Wrongful arrests on the rise: Reports
Wrongful arrests on the rise: Reports
Tertiani ZB Simanjuntak, The Jakarta Post, Jakarta
Kartini, a vegetable vendor, was standing on the sidewalk after
shopping for vegetables at the Cengkareng traditional market in
West Jakarta, when several Public Order Officers came and forced
her into their truck.
She was arrested because she failed to produce her ID card,
which she said was stolen along with her wallet, on the first day
of Ramadhan, Nov. 6.
Kartini, 30, showed the officers a letter from the police
explaining that she had lost the ID card. Yet, the Public Order
Officers refused to let her go, believing that she was a
prostitute.
The woman, a single mother of one, was just one of 452 people
sent to the city administration's social rehabilitation center in
Kedoya, West Jakarta, as a result of the raids conducted by the
officers since the beginning of Ramadhan.
On Thursday afternoon Nov. 14, Aris, a resident of Pasar
Minggu, South Jakarta sat forlornly outside the institution's
visiting room. He was trying in vain to get his relative,
Kartini, released, after she was locked up in the center late on
Wednesday evening.
To make things more complicated, he said, the center failed to
inform any of Kartini's relatives. Aris was only able to find out
about her abduction at around noon on Thursday from the center's
cleaning lady, who was paid by Kartini to call Aris.
He rushed to Kedoya only to be told that he had to obtain
letters from Kartini's neighborhood administration, the
subdistrict and the regency administration regarding her
residential status before the Social Affairs Agency could approve
her release.
"She did nothing wrong, but the officers brought her here
anyway. And now, I cannot take her home until the day after
tomorrow (Saturday)," he told The Jakarta Post.
The Public Order Officers have intensified the raids against
beggars, vagrants, prostitutes and other people labeled by the
city government as those with community and social problems
(PMKS).
While any positive aspects of the raids remain to be seen,
there reportedly have been many people wrongfully arrested.

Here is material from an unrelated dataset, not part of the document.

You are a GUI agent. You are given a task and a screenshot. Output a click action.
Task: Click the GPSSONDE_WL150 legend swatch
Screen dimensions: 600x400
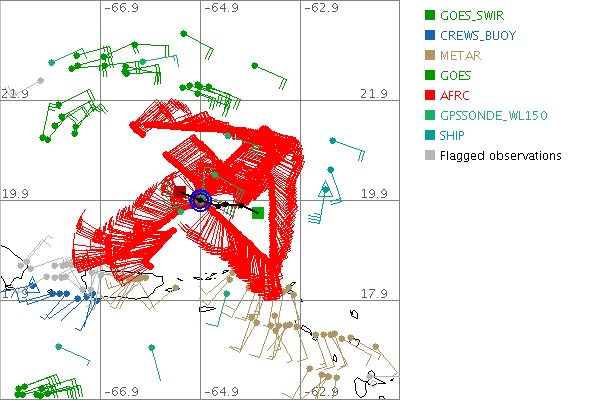(x=429, y=116)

The head of the Kedoya center's character and moral
development department, Aseli Husin, admitted frequent mistakes
had been committed by the officers because they often just combed
the city's streets or areas near known red-light districts.
He said that only 31 of the 64 women categorized as sex
workers held since Nov. 6 had been positively identified as
prostitutes. Those 31 were sent to a special institution, the
Bina Karya Wanita Harapan Mulia in Cipayung, North Jakarta,
earlier on Thursday. The rest, including Kartini, were still in
Kedoya, pending clarification of their identity.

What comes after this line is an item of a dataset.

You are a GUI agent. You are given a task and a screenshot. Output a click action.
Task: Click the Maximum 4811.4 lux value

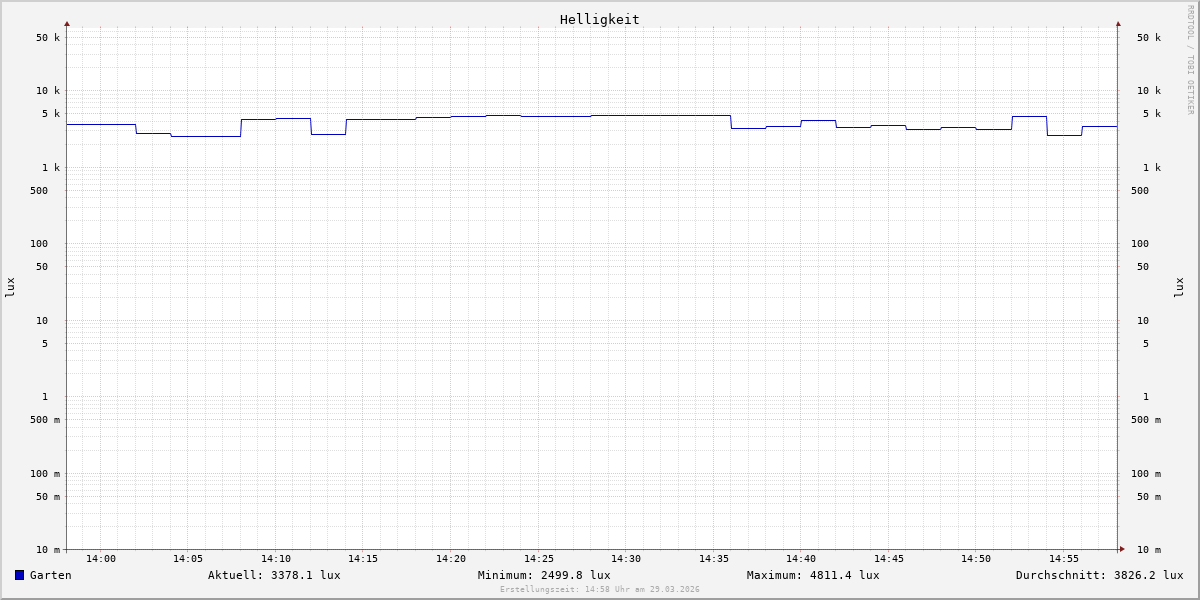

On Thursday, the center, which has a capacity to house around
300 people, sent home 110 people, mostly beggars, to their homes
in West Java and Central Java.
Another 80 people, including the 31 sex workers, were sent to
undergo rehabilitation at various institutions all over Jakarta
after receiving guidance and short-courses such as silk-screening
and doormat-production.
The acting head of the center, Djoko Haryanto, denied the
statements from several beggars who claimed that they were
released from Kedoya after paying a bribe.

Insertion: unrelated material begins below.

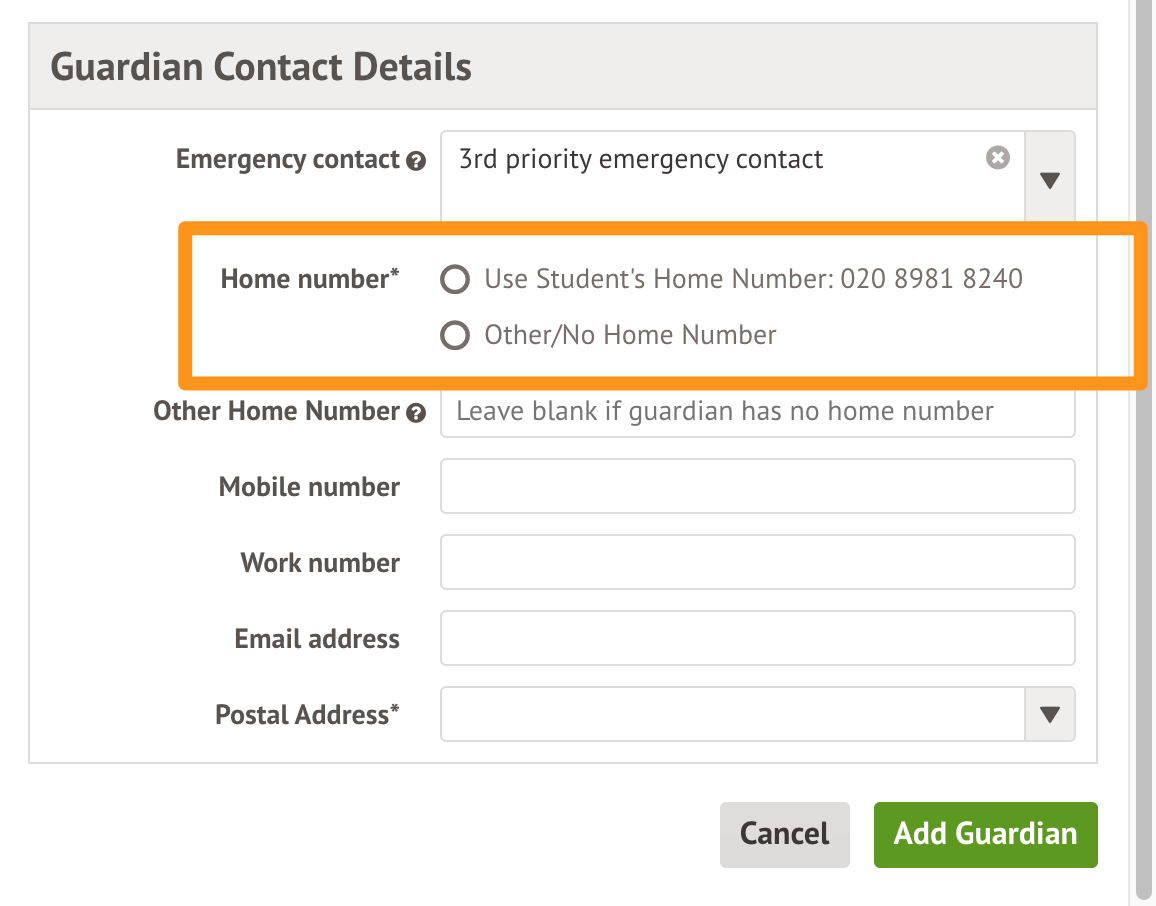Click into the Mobile number input

pos(756,487)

He explained that the center deliberately imposed difficult
procedures to release the people in a bid to teach a lesson to
them and to make their families or those responsible for them to
take care of them and to pay more attention to them.
"But don't get me wrong. People used to say that we'd take
money. The fact is, though, people have to spend a lot of money
to obtain all the required documents as well as to pay
transportation fees before we release their relatives," he
quickly added.
Djoko also said that many people came to claim themselves as
the fathers or brothers of the commercial sex workers. "Many of
them are actually lawyers or police officers," he said.